An Analysis by State on The Effect of Movement Control Order (MCO) 3.0 Due to COVID-19 on Malaysians’ Mental Health: Evidence from Google Trends

by Nicholas Tze Ping Pang 1, Assis Kamu 2,*, Chong Mun Ho 2, Walton Wider 3 and Mathias Wen Leh Tseu 1
Reviewer 1: Anonymous
Reviewer 2:
Submission received: 14 August 2022 / Revised: 15 September 2022 / Accepted: 26 September 2022 / Published: 17 November 2022
(This article belongs to the Special Issue Health Informatics in the Age of COVID-19)

Round 1

Reviewer 1 Report

In the introductory section, further development of the findings of international studies that show the variation in search volume in Google Trends (GT) in terms related to mental health after imposing restrictive measures of movement limitation and confinement could be appropriate. This would be relevant in order to show the usefulness of the GT tool to raise an application in Malaysia. This information could complement the alluded benefits of using GT in this context.

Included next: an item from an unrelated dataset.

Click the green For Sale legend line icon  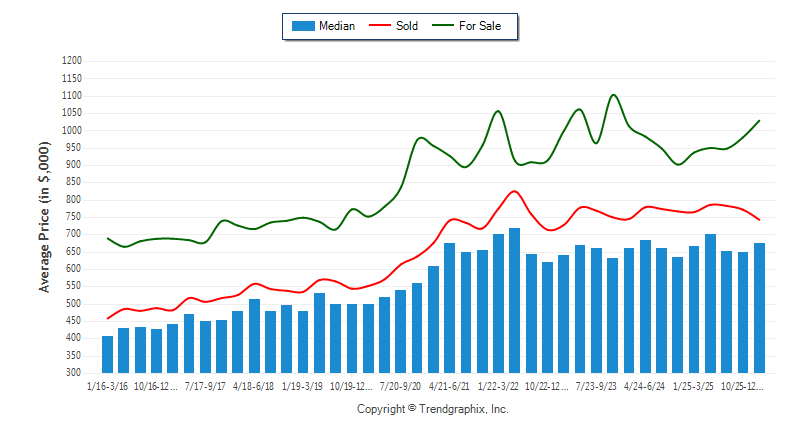click(x=443, y=26)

In the statement of the objective (as well as in the title) it would be relevant to specify that reference is made to stress and sleep as the only terms or aspects related to mental health that will be explored with GT. For example, the title refers to "anxiety" which, considering the terms analyzed in GT, would not be appropriate.

In the Method section, the reason why the indicated terms are chosen to carry out their analysis in GT should be justified, and it should be further explained why other terms are not included (the justification provided could be used for a multitude of terms related to general psychopathological symptomatology). It would also be necessary to specify in which categories of web queries the search was made (science, health, news, literature, etc.)

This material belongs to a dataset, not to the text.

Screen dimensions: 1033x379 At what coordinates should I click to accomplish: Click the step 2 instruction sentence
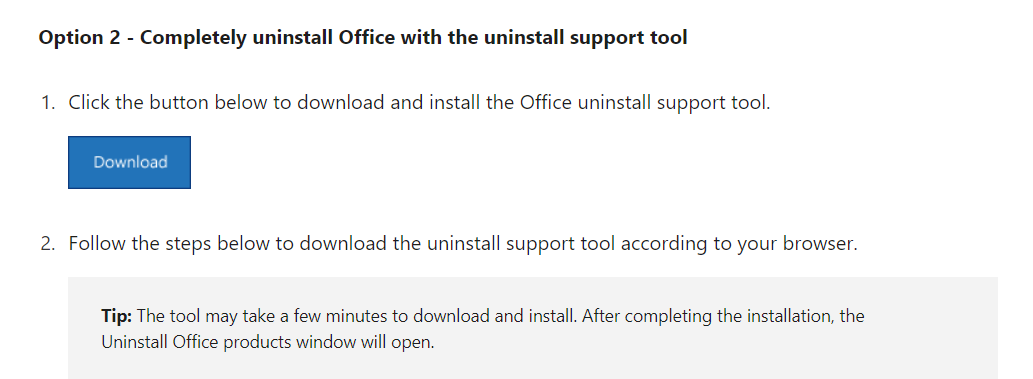pyautogui.click(x=463, y=244)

In the graphical analysis of the results section, why is only the data referring to three states included and not all the states analyzed? This aspect could be adapted and justified.

In the discussion and conclusions section, the inferences that can be drawn from the analysis of web searches in GT should be carefully considered. In this sense, searches in GT could not be considered directly as an indicator of “levels of psychological distress” in different states. It would be necessary to consider the findings as variations of the public interest in the terms of stress and sleep, and based on this interpretation, develop the possibility of a greater impact of OLS 3.0 on mental health related to stress-sleep in different ways depending on the state. The limitations of GT should be explored further, in this sense it should be noted that the data it provides are relative (not absolute), the importance of spelling in searches, that different terms may be used to search for information on stress and sleep to those used in this study, etc.

Author Response

Dear Reviewer 1, we are grateful for your consideration of this manuscript, and we also very much appreciate your suggestions, which have been very helpful in improving the manuscript. All the comments we received on this manuscript have been taken into account in improving the quality.

Author Response File: Author Response.docx

Reviewer 2 Report

The authors used Google Trends data to compare search trends in psychological distress before and after the Movement Control order through the search pattern of ‘stress’ and ‘sleep’ in English. Differences in difference method was used to compare the trends in 2019 against 2021 in order to remove seasonal effect. The analysis showed state-level differences in Google Trend search terms. Overall, the idea of using Google Trend is appealing, I have few comments may make the paper more solid.

 

1. It would be nice to see a justification for the choice of using the data from 2019 versus 2018 or 2020. 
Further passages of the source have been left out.